Writing isn't that hard; it's just stringing words along and throwing in the occasional punctuation mark so the reader can take a breath.  All you have to do to tell a story is come up with an idea, say something about it, and then get off the stage.  It's a conversation with a reader, a proposition or challenge, nothing more.

Editing, on the other hand is a bitch!  The real  business of writing begins when you have to take that stream of words you wrote and mold it into something that makes sense, that flows well, that is logically complete, evokes a mental image in the mind of the reader, and doesn't violate the dictates of  sensibility.

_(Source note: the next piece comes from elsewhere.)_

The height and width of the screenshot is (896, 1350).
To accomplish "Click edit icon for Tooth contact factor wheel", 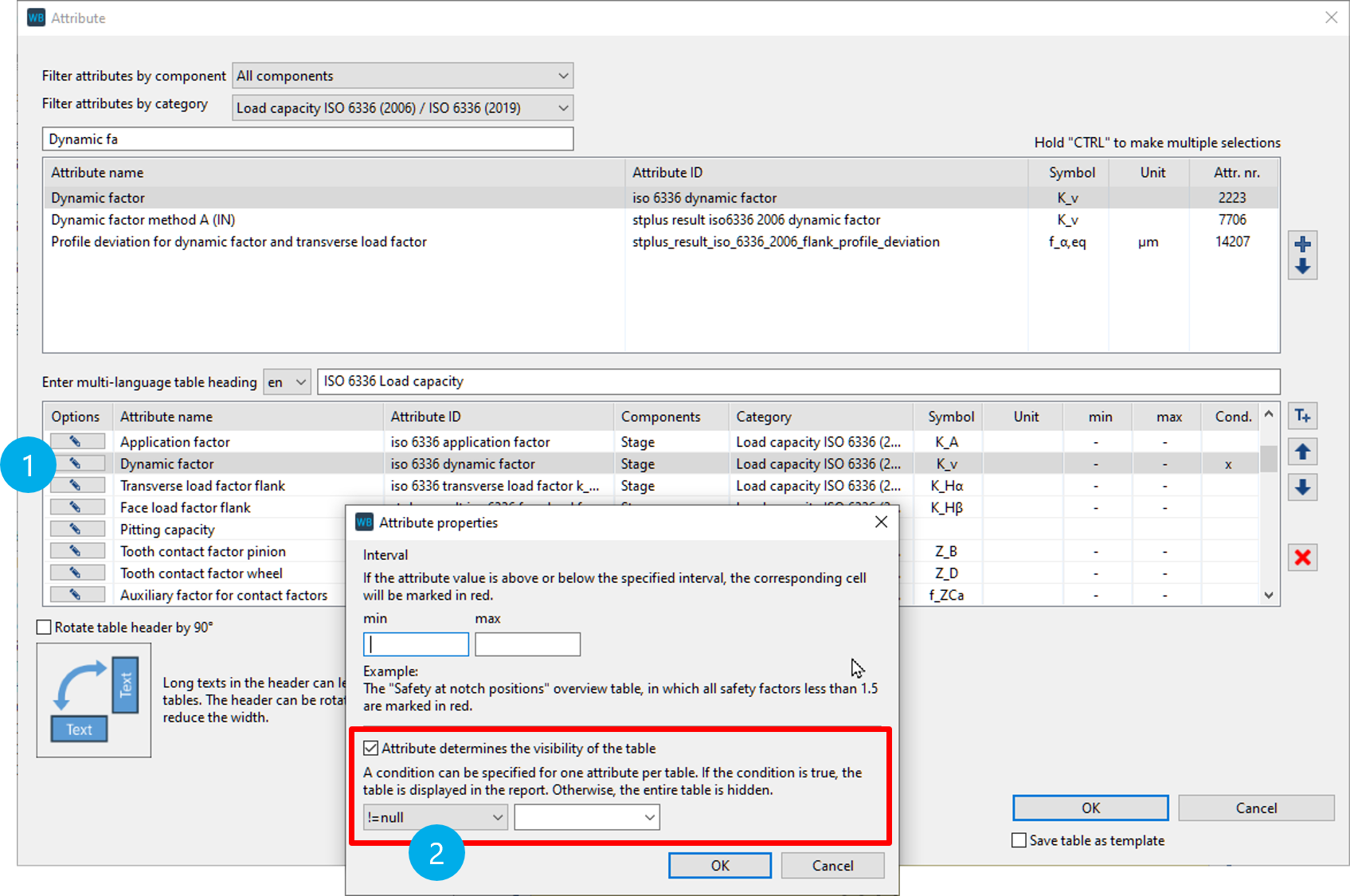I will 77,573.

Editing is not nearly as clean and simple as the original scribbling. The editing path is full of traps for the unwary, of byways that lead nowhere, of vacuous potholes where entire plots may flounder, and vast mountains of facts that must be mastered.  Editing can make you wander far afield, leading you into a wilderness so inpenetrable that you must take a literary machete to hack away the untidy growths of false leads, bad facts, and poor dialogue.  During the editing process characters can  appear and disappear, personalities can merge or disjoin, scenes can change at a thought, and always, always the path to the end seems beyond reach.  Eventually the editing reaches a point where you realize that you must abandon the effort, call the story complete, and send it on its way to certain rejection...

... so you can begin the next.


No comments:

Post a Comment

Thanks for reading my blog!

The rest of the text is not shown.